Several weeks before Navidad, market stalls – or puestos as they are referred to in Spanish – are set up in the plazas of most Mexican cities and towns.
During the holiday season, vendors sell crafts (artesanias) such as ceramics, jewelry, leather goods and traditional piñatas, as well as every type of food imaginable.
To recreate their own Mercado, students brought in home-baked goods and traditional Mexican foods and sold them to one another using imitation pesos, provided by teacher Tom Lacalamatia.
Students priced individual items based on their understanding of market value from their studies. In addition, they created signs for their puestos, as well as holiday cards and decorations.

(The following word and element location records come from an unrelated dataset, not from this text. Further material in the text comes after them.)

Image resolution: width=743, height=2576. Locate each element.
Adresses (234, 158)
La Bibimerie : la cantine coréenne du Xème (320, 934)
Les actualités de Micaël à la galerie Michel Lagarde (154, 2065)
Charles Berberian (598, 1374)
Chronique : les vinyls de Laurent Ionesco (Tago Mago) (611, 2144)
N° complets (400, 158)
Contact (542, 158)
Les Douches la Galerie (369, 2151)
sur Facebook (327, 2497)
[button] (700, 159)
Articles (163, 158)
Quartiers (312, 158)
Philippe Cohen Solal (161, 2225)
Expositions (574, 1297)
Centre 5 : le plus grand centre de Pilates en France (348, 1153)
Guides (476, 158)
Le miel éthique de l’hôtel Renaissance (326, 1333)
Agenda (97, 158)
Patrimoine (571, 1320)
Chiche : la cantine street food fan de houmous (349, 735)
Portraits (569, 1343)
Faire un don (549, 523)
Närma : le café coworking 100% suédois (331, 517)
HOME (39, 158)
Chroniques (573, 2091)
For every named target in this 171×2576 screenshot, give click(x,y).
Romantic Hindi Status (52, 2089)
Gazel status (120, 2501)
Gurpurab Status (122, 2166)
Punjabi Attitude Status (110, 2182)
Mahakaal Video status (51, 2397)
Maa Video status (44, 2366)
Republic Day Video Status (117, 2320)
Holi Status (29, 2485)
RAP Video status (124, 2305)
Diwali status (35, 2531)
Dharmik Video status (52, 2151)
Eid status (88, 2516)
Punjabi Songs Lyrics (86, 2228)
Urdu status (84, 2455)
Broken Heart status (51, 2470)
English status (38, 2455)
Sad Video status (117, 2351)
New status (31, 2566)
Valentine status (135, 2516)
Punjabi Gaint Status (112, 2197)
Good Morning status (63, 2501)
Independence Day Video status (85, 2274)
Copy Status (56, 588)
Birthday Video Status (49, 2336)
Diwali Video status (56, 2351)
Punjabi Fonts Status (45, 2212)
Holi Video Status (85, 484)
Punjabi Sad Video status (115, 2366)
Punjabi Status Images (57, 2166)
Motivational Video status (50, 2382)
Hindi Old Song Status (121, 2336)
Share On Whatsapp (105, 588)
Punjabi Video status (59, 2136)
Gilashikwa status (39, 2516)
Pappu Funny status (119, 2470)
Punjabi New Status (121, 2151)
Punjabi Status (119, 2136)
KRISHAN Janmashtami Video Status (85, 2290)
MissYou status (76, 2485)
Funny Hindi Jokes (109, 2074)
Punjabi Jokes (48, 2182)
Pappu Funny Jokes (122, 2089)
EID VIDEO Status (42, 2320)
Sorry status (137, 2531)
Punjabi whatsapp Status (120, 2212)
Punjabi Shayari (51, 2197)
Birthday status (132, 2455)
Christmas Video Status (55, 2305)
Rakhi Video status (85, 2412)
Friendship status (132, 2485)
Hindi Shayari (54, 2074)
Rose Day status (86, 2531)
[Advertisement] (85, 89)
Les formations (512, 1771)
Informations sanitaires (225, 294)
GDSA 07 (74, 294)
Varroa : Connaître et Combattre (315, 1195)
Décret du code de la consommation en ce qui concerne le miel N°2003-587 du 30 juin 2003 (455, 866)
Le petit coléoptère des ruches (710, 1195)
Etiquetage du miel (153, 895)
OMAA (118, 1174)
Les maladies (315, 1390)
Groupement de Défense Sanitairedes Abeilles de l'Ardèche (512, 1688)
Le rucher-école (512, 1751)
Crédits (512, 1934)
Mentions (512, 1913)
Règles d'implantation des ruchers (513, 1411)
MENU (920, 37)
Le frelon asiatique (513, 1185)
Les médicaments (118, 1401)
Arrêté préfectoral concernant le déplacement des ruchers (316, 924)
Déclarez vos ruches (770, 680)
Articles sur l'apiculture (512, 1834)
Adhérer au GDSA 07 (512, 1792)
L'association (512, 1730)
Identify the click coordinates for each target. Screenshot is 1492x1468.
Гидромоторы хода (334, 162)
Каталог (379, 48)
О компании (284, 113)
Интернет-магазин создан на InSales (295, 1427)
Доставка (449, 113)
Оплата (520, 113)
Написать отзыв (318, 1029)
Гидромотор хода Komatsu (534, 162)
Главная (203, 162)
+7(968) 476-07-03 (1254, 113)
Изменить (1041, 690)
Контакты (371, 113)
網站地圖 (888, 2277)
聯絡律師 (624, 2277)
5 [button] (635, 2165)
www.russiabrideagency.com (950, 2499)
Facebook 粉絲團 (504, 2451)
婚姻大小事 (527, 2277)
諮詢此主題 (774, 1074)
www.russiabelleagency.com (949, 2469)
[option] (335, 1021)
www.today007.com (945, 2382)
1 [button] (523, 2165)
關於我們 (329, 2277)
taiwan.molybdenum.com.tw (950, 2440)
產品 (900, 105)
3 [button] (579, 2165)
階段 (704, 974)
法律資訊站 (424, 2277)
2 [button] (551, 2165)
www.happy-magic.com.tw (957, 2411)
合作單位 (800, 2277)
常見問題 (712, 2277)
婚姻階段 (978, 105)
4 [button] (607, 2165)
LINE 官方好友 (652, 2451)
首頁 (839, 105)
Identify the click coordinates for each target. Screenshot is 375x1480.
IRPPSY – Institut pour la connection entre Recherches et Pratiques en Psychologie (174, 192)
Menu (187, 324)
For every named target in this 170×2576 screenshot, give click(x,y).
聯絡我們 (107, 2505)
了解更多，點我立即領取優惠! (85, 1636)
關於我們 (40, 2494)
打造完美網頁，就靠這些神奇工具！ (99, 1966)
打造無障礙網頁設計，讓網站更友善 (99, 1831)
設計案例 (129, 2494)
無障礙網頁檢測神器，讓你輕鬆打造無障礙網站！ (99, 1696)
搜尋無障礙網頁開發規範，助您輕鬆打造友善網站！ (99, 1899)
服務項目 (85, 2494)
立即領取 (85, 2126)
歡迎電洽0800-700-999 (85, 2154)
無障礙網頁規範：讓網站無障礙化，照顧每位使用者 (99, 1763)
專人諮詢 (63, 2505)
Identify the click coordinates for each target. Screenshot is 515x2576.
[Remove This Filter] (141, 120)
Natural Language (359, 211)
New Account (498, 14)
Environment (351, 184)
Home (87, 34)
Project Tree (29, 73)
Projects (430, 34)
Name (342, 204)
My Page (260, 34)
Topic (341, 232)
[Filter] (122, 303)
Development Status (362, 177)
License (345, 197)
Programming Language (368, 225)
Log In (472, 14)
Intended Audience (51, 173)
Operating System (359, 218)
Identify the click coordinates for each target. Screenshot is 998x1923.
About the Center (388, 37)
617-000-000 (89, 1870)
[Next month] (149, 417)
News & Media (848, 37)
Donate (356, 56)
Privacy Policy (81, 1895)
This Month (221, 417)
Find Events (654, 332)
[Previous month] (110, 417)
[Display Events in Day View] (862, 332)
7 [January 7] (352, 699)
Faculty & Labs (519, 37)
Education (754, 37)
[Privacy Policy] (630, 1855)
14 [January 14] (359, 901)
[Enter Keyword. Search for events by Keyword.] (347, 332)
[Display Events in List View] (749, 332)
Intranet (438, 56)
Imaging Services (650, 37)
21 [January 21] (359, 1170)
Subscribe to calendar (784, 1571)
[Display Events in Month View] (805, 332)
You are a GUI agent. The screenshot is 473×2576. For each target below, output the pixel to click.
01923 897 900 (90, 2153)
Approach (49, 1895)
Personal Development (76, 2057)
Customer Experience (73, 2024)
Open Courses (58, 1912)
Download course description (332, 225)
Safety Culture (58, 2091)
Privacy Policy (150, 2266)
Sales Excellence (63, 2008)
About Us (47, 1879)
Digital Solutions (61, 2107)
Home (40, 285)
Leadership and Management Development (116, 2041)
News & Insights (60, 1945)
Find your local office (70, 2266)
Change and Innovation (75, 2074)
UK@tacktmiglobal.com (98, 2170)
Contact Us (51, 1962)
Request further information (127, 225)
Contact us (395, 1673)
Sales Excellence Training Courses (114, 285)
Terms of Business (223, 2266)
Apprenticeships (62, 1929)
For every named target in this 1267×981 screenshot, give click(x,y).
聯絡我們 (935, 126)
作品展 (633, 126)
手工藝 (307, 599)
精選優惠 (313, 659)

Students were graded on product presentation, creativity, grammar and spelling. A big prize was in store for the students who sold the most goods at their puesto: bonus points on their grade.
Vin NY
7:00 am on Thursday, January 5, 2012
Great. Just what the city needed.
vinny dinussi
12:53 pm on Thursday, January 5, 2012
I remember these phony forays into foreign cultures. A huge waste of time. Gives the teacher a chance to coast. Will guarantee the kids learned very little of any significance about Mexico as they goofed off. Been there, done that. I wonder if they've also learned about the total collapse of the Mexican economy and the growth of drug cartels while thousands of innocent people are being killed every year by a lawless culture. But no, our kids are better off learning about the mercado...gimme a break...9th graders deserve to be treated like young adults and not like 11 yr. olds.